The scope of the claims

 [1] When a punch, a die that moves relative to the punch, and at least one of the punch and the die is a controlled member, the punch is provided inside the controlled member, And a strain amount measuring means for measuring a strain amount of the controlled member generated in accordance with the press molding.

 [2] Of the punch, the die that moves relative to the punch, the wrinkle pressing mold that applies a wrinkle pressing load to the work material, the punch, the die, and the wrinkle pressing mold A strain amount measuring means for measuring the strain amount of the controlled member, which is provided inside the controlled member and is generated in accordance with press molding, when at least one of the shifts is a controlled member; A press forming apparatus.

 [3] The press molding apparatus according to [1] or [2], further comprising a strain amount control unit that is provided in the controlled member and controls a strain amount of the controlled member generated according to press molding.

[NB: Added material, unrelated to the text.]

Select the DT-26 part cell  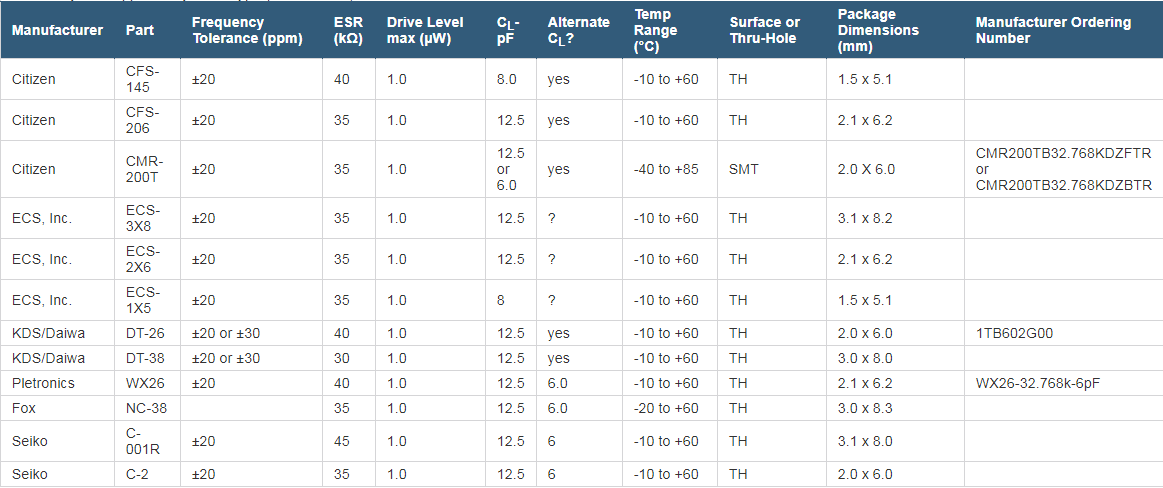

 [4] The strain amount control means controls the drive amount of the controlled member so that the strain amount measured by the strain amount measuring means is within a predetermined range during molding. The press molding apparatus according to claim 3.

[5] It is characterized in that it has a frictional force calculating means for calculating a frictional force generated when the controlled member and the workpiece are slid based on the strain amount measured by the strain amount measuring means. The press molding apparatus according to any one of claims 1 to 4.

6. The first spring back amount calculating means for calculating a spring back amount of the molded product shape based on the friction force calculated by the friction force calculating means. Press molding equipment.

[7] Claims 1 to 4, further comprising second springback amount calculating means for calculating a spring knock amount of the molded product shape based on the strain amount measured by the strain amount measuring means. The press molding apparatus according to any one of the above.

[8] The strain amount measuring means is a piezoelectric element sensor.

V, misalignment or press forming apparatus according to item 1.

[9] The strain amount control means is a piezoelectric element actuator. The press molding apparatus according to 3 or 4.

 4. A press molding method using the press molding apparatus according to claim 3, wherein the strain amount control means uses the strain amount control means so that the strain amount measured by the strain amount measurement means is within a predetermined range during molding. A press molding method characterized by controlling a driving amount of the controlled member.